━━━━━ TEKS YANG DIBERIKAN

Vena porta yang terbentuk dari vena lienalis dan vena mesenterica superior,
mengantarkan empat perlima darahnya ke hepar; darah ini mempunyai
kejenuhan oksigen hanya 70% sebab beberapa oksigen telah diambil oleh
limpa dan usus. Darah vena porta membawa zat makanan ke hepar yang telah
diabsorbsi oleh mukosa usus halus. Vena hepatica mengembalikan darah dari
hati ke vena cava inferior. Di dalam vena hepatica tidak terdapat katup.
Saluran empedu terbentuk dari penyatuan kapiler-kapiler empedu yang
mengumpulkan empedu yang mengumpulkan empedu dari sel hepatosit.
Maka terdapat 4 pembuluh darah utama yang menjelajahi seluruh hepar, 2
6
yang masuk ke hepar yaitu arteri hepatica dan vena porta, dan 2 yang keluar
dari hepar yaitu vena hepatica dan saluran empedu (Pearce, 2006).
C. FISIOLOGI HEPAR
Fungsi hepar bersangkutan dengan metabolisme tubuh khususnya
mengenai pengaruhnya atas makanan dan darah. Hepar merupakan pabrik
kimia terbesar dalam tubuh karena menjadi perantara metabolisme artinya
mengubah zat makanan yang diabsorbsi dari usus dan yang disimpan di suatu
tempat di dalam tubuh, guna dibuat sesuai untuk pemakaiannya di dalam
jaringan. Hepar juga mengubah zat buangan dan bahan racun untuk dibuat
mudah untuk ekskresi ke saluran empedu dan urin. Hepar juga mempunyai
fungsi glikogenik karena dirangsang oleh kerja suatu enzim maka sel hepatosit
menghasilkan glikogen dari konsentrasi glukosa yang diambil dari makanan
hidrat karbon. Zat ini disimpan sementara oleh sel hepatosit dan diubah
kembali menjadi glukosa oleh kerja enzim bila diperlukan oleh jaringan tubuh.

━━━━━━━━━━
━━━━━ INFORMASI DITAMPILKAN

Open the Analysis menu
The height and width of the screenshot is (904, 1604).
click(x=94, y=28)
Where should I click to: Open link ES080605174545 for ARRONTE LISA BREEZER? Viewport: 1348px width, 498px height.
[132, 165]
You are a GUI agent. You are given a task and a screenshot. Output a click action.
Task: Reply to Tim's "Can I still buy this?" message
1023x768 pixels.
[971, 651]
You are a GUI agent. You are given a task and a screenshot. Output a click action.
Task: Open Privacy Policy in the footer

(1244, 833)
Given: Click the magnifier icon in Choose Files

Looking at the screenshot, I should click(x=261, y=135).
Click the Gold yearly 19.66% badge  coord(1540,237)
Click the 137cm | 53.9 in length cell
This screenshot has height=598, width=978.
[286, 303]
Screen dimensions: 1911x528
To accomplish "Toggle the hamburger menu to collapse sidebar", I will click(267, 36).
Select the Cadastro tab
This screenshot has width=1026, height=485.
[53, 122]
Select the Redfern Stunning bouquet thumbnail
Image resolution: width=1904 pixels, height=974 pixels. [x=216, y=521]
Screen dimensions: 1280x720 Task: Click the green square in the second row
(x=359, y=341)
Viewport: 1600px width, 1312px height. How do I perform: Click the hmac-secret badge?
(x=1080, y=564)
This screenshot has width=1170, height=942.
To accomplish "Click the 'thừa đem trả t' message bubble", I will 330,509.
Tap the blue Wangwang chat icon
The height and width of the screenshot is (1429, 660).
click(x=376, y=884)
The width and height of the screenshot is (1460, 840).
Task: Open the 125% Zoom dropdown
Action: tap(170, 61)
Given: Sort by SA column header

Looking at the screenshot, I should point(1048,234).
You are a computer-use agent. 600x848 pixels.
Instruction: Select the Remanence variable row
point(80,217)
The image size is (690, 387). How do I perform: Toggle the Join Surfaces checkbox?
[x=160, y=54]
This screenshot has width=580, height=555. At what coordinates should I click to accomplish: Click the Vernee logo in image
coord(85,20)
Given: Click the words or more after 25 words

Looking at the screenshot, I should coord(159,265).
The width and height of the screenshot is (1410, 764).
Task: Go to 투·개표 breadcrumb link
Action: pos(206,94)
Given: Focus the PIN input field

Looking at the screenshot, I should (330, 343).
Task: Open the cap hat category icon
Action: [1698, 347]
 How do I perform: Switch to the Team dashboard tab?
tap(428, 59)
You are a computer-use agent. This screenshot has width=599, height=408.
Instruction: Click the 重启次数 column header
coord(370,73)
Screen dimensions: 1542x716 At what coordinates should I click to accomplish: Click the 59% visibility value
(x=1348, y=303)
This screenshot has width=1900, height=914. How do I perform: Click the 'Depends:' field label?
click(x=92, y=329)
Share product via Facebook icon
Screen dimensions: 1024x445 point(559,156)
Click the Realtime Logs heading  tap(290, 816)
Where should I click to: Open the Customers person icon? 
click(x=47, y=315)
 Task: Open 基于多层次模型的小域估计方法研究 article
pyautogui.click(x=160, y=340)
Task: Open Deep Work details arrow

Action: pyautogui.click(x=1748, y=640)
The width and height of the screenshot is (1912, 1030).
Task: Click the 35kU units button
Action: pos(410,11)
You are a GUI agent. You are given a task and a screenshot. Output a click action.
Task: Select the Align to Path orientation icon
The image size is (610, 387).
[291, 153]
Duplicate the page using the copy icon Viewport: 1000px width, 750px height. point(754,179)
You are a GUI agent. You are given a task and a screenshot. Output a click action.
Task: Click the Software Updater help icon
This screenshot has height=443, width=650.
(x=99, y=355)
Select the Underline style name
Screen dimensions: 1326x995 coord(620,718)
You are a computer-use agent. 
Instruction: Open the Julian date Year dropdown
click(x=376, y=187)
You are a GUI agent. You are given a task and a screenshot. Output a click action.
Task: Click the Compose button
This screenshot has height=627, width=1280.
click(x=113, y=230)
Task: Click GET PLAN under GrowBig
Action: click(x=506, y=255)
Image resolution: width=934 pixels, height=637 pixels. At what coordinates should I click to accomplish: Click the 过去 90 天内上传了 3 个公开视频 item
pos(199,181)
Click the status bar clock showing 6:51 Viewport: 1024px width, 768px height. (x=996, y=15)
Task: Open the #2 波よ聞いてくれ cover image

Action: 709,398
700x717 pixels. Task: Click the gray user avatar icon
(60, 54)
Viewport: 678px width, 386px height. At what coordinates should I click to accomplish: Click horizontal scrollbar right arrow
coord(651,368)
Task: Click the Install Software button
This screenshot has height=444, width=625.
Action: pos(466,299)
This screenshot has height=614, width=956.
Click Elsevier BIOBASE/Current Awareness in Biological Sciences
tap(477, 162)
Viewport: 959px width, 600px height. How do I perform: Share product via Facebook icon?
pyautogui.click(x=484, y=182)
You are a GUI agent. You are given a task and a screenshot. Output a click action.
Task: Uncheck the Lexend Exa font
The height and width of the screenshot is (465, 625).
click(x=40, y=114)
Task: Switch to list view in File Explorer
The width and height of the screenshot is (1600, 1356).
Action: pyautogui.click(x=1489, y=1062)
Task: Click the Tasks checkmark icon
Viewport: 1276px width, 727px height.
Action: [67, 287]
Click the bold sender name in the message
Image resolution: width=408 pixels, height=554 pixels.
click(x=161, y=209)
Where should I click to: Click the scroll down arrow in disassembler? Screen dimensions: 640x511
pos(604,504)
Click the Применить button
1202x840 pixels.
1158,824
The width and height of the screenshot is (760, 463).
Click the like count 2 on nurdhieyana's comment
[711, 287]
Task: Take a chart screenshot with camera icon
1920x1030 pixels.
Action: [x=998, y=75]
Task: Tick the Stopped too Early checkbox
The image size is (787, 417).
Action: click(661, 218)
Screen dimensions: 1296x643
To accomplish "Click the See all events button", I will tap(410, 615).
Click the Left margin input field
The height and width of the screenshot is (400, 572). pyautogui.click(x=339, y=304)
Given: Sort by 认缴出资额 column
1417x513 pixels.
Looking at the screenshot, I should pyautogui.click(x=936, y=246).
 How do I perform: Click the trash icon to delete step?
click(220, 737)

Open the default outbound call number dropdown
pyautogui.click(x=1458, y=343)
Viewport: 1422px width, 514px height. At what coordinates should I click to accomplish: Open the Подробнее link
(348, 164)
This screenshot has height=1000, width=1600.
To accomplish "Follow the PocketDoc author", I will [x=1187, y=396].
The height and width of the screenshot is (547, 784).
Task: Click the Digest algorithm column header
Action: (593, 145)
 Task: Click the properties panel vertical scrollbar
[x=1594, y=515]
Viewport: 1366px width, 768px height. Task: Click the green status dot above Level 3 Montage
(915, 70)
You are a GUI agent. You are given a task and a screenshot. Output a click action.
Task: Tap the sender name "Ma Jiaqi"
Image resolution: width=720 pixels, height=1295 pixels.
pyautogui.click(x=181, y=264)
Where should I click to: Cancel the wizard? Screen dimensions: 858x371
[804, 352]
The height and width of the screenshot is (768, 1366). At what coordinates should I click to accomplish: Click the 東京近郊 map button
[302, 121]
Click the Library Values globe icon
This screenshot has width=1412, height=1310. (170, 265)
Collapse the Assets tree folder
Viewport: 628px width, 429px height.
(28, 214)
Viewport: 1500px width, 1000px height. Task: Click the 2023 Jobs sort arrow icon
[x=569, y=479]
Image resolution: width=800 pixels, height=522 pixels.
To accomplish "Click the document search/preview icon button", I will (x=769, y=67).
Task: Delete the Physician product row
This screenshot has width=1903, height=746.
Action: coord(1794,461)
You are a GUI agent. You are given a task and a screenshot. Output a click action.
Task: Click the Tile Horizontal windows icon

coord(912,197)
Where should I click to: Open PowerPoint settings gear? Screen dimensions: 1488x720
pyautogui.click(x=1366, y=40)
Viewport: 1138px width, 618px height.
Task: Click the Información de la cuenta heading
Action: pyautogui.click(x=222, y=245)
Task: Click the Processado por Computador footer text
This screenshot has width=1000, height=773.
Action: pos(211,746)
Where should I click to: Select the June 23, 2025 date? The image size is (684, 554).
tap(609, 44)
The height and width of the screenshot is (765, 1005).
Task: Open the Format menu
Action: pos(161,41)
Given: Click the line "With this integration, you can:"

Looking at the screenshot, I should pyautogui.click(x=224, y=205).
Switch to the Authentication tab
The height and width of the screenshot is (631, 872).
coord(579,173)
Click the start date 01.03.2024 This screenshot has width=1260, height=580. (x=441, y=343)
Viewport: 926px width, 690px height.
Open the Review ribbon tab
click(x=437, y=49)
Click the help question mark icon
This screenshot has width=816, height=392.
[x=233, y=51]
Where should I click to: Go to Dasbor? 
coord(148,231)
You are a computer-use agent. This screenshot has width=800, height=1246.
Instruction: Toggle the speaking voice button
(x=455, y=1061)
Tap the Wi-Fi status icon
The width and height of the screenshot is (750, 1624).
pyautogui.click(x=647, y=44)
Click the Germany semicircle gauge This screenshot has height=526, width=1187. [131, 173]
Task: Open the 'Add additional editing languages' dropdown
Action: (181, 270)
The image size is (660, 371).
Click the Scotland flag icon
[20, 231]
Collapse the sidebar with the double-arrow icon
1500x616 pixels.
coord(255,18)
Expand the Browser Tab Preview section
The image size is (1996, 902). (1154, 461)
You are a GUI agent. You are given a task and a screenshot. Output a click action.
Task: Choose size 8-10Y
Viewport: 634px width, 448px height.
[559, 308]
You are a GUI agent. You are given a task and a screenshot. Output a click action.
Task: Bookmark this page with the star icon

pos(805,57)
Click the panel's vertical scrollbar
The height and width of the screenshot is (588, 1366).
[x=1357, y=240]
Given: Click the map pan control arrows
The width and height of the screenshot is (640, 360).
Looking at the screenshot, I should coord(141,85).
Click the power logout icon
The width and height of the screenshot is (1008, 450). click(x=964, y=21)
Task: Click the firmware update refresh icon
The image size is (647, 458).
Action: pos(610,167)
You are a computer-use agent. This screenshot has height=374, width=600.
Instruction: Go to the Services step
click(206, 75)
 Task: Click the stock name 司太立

━━━━━━━━━━

(PERSYARATAN TUGAS A)
Jawab pertanyaan berikut berdasarkan teks tentang hepar di atas:
(i) Berapa persen kejenuhan oksigen darah vena porta?
(ii) Ke mana vena hepatica mengembalikan darah dari hati?
(iii) Apa yang dihasilkan sel hepatosit dari konsentrasi glukosa yang diambil dari makanan hidrat karbon?
(PERSYARATAN TUGAS B) Terjemahkan kalimat dari teks tentang hepar di atas ini ke dalam bahasa Inggris: "Darah vena porta membawa zat makanan ke hepar yang telah diabsorbsi oleh mukosa usus halus."
(PERSYARATAN TUGAS C)
Tentukan apakah setiap pernyataan berikut sesuai dengan teks tentang hepar di atas. Jawab ya atau tidak, lalu kutip kata-kata penentunya dari teks.
(i) Vena porta terbentuk dari vena lienalis dan vena mesenterica superior.
(ii) Vena hepatica memiliki katup.
(iii) Saluran empedu termasuk pembuluh yang masuk ke hepar.

(HASIL TUGAS A)
(i) 70%
(ii) Ke vena cava inferior
(iii) Glikogen

(HASIL TUGAS B) Portal vein blood carries nutrients that have been absorbed by the mucosa of the small intestine to the liver.

(HASIL TUGAS C)
(i) Ya: "Vena porta yang terbentuk dari vena lienalis dan vena mesenterica superior"
(ii) Tidak: "Di dalam vena hepatica tidak terdapat katup."
(iii) Tidak: "2 yang keluar dari hepar yaitu vena hepatica dan saluran empedu"